Every vendor and developer needs and wants to assure that they have incorporated state of the art security protections in their HIT. HIT users will need to keep in mind, however, that security testing and certification is not included for ONC certified modules that are certified separately from a “Base EHR.” While there is no question that most security breaches are the result of human activity, hackers continue to attempt to find financial information wherever they believe it to be — including provider and health plan settings. Providers must therefore rely on their vendors’ attestation that the highest level of security precautions has been implemented.
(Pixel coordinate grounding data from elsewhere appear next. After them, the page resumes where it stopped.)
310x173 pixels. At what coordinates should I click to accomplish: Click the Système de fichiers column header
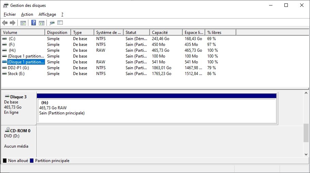tap(108, 33)
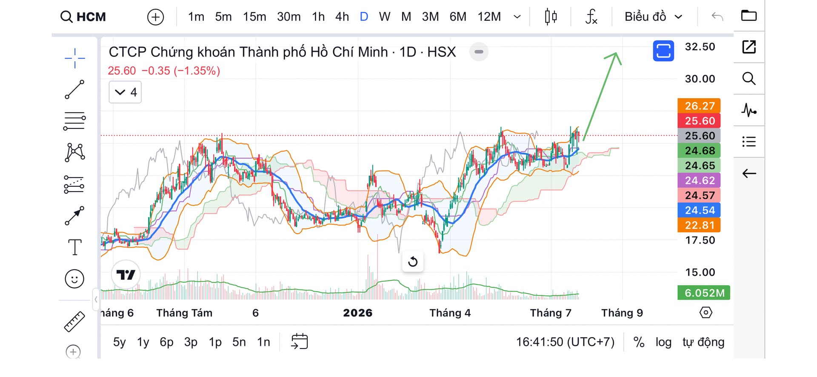
Task: Open the emoji sticker tool
Action: coord(74,279)
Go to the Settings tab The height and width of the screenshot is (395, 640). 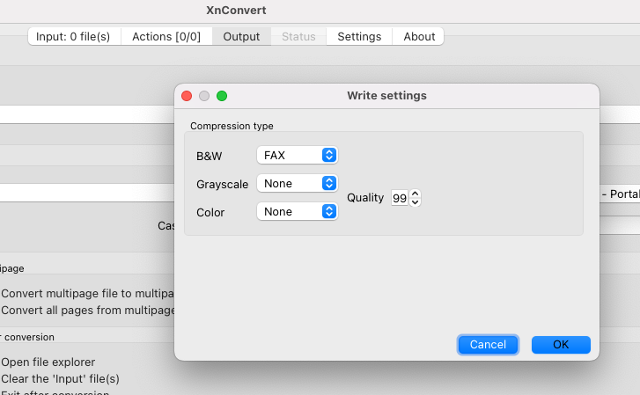pyautogui.click(x=359, y=36)
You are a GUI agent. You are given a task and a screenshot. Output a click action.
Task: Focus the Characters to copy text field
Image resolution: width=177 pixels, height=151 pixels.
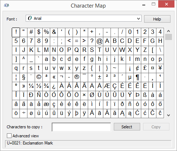coord(81,127)
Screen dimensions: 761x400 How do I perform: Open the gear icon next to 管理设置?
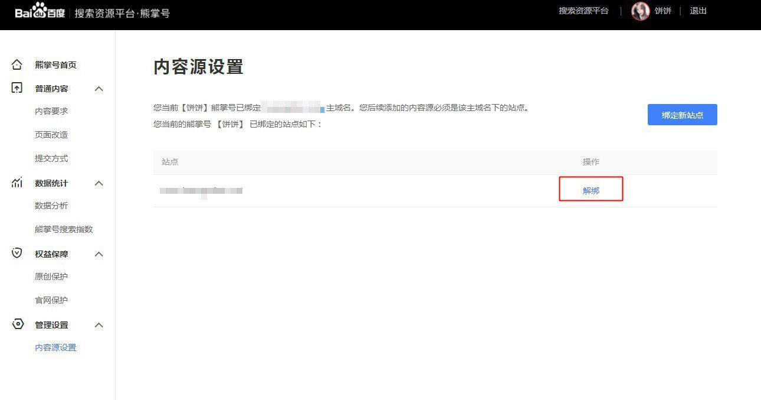(17, 324)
Patient Safety features are another area that has not been well defined, and no programs have been developed to specifically assure that they are included. However, we do know from reviews of malpractice claims that most are related to lack of communication and lack of follow up after a test, procedure, medication, or referral has been ordered. Providers should evaluate their own systems to be sure that multiple users in the clinical setting can access and use the record simultaneously, that data can be shared easily within the provider settings, with the patient, and with clinicians external to the provider system. They should also look for “closed loop ordering” functions: assuring that the system notifies the ordering clinician when there is no result, no followup, or no evidence of a prescription being filled as ordered.
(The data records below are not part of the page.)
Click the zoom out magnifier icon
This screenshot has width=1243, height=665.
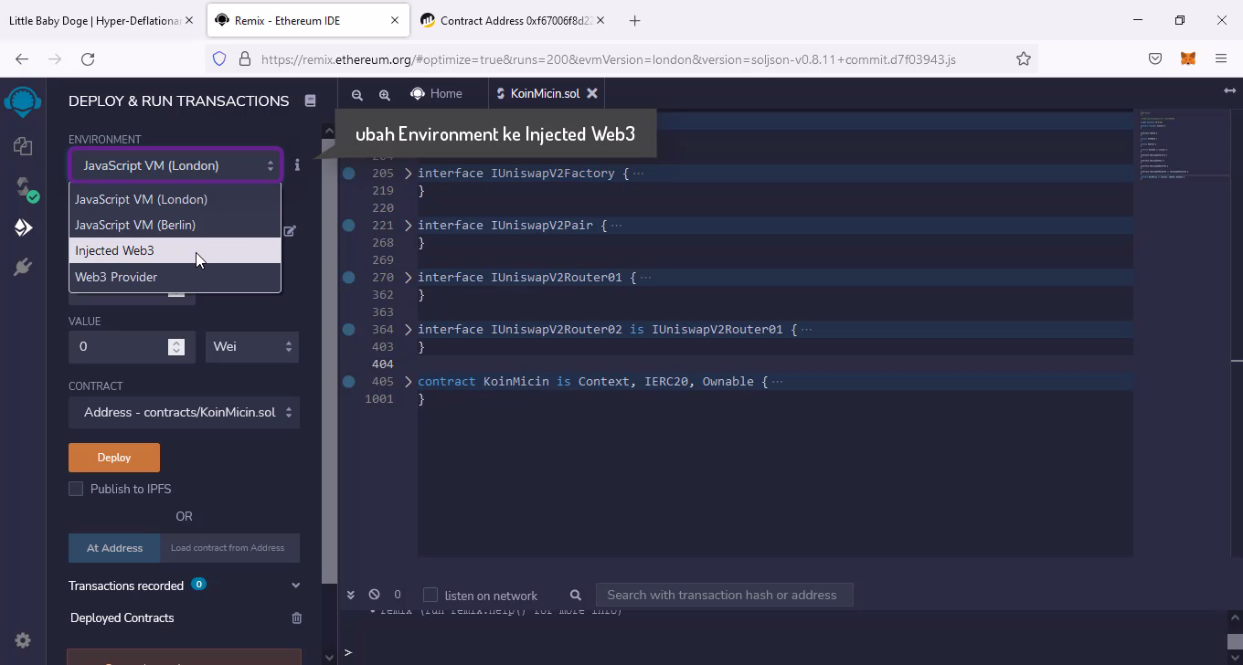tap(357, 94)
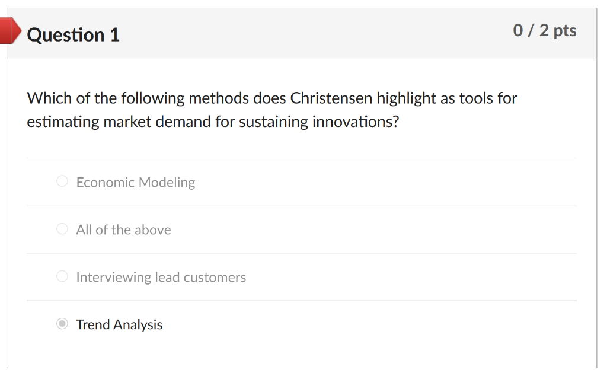Viewport: 607px width, 376px height.
Task: Click the Interviewing lead customers answer row
Action: (x=301, y=277)
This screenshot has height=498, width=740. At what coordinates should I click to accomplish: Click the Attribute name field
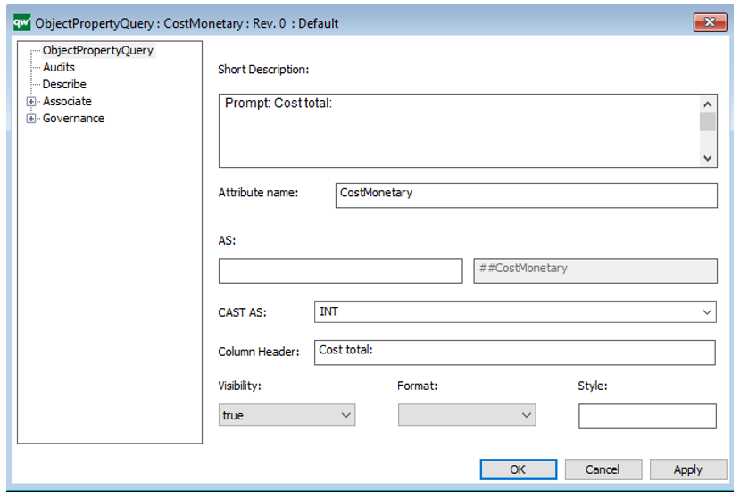pos(526,195)
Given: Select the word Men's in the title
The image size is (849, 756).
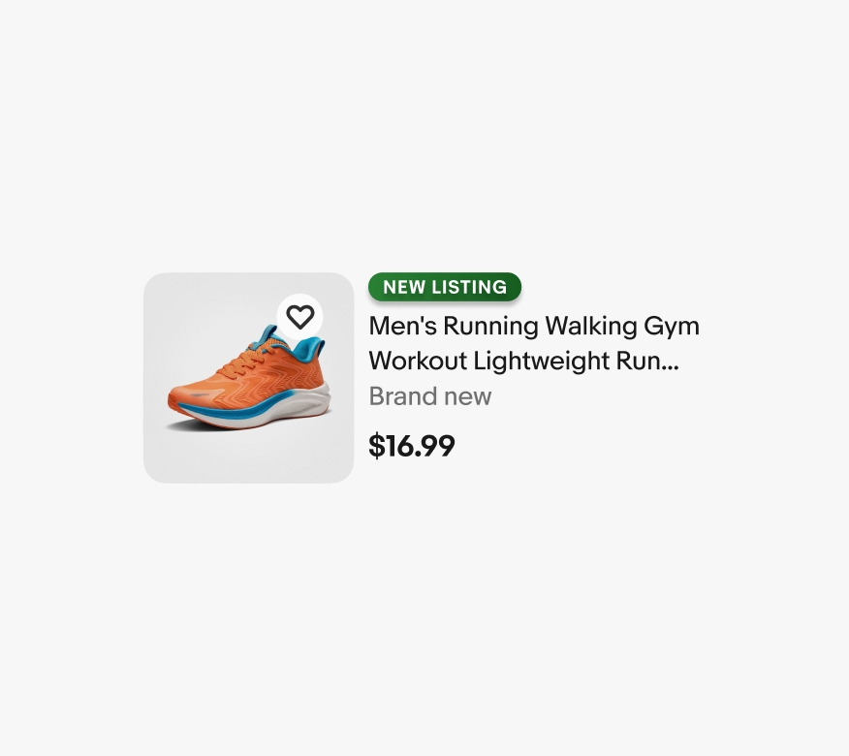Looking at the screenshot, I should click(403, 326).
Surveys offer some insight on how peers might evaluate a particular system. These are generally conducted by physician groups such as the American College of Physicians or propriety entities. While these do not include objective third part assessment, they can certainly provide indications of problems as well as particularly useful features of various products.

Lastly, as more and more provider groups — both physician and hospital based — look toward various models of Accountable Care, they should consider the fact that an EHR alone will not meet all their need for providing care that meets the Triple Aim of high quality, efficient cost, and strengthened patient relationships with available and access to care.

As it evolves, the HIT landscape is clearly becoming more and more complicated; ONC certification will continue to provide assurance that EHRs will meet Meaningful Use program goals through its various stages. This is an important first step when thinking and planning for the more robust HIT that will be necessary to care for patients effectively and efficiently in the future. Providers of all types will need to be mindful of other ways of assessing these technologies.

Karen M. Bell, MD, MMS
Chair, Certification Commission

Karen Bell, MD, MMS, is Chair of the Certification Commission for Health Information Technology (CCHIT®. Dr. Bell has wide and varied expertise in health information technology (HIT), quality assurance and clinical practice, in both the private and public sectors. Previously, she served as Senior Vice President, HIT Services, Masspro, the federally-contracted Quality Improvement Organization within Massachusetts, where she oversaw the development, implementation and distribution of products and services to support adoption of electronic health records (EHRs) within the health care system. Between 2005 and 2008, Dr. Bell was Director, Office of Health Information Technology Adoption, Office of the National Coordinator (ONC), U.S. Department of Health and Human Services (HHS), and, in 2006, served as Acting Deputy of ONC. She was ONC’s representative on CCHIT’s Board of Commissioners from 2006 to 2008.

Prior appointments held by Dr. Bell include Division Director, Quality Improvement Group/Office of Standards and Quality for the Centers for Medicare and Medicaid (CMS), and Medical Director of Blue Cross Blue Shield (BCBS) of Rhode Island and of Anthem BCBS of Maine.

She received her medical degree from Tufts University School of Medicine, Boston, and her master of medical science degree from Brown University, Providence, R.I. Dr. Bell has clinical experience as a board certified physician in internal medicine and also was an Associate Professor at the University of Rochester, and Clinical Instructor at Harvard University School of Medicine.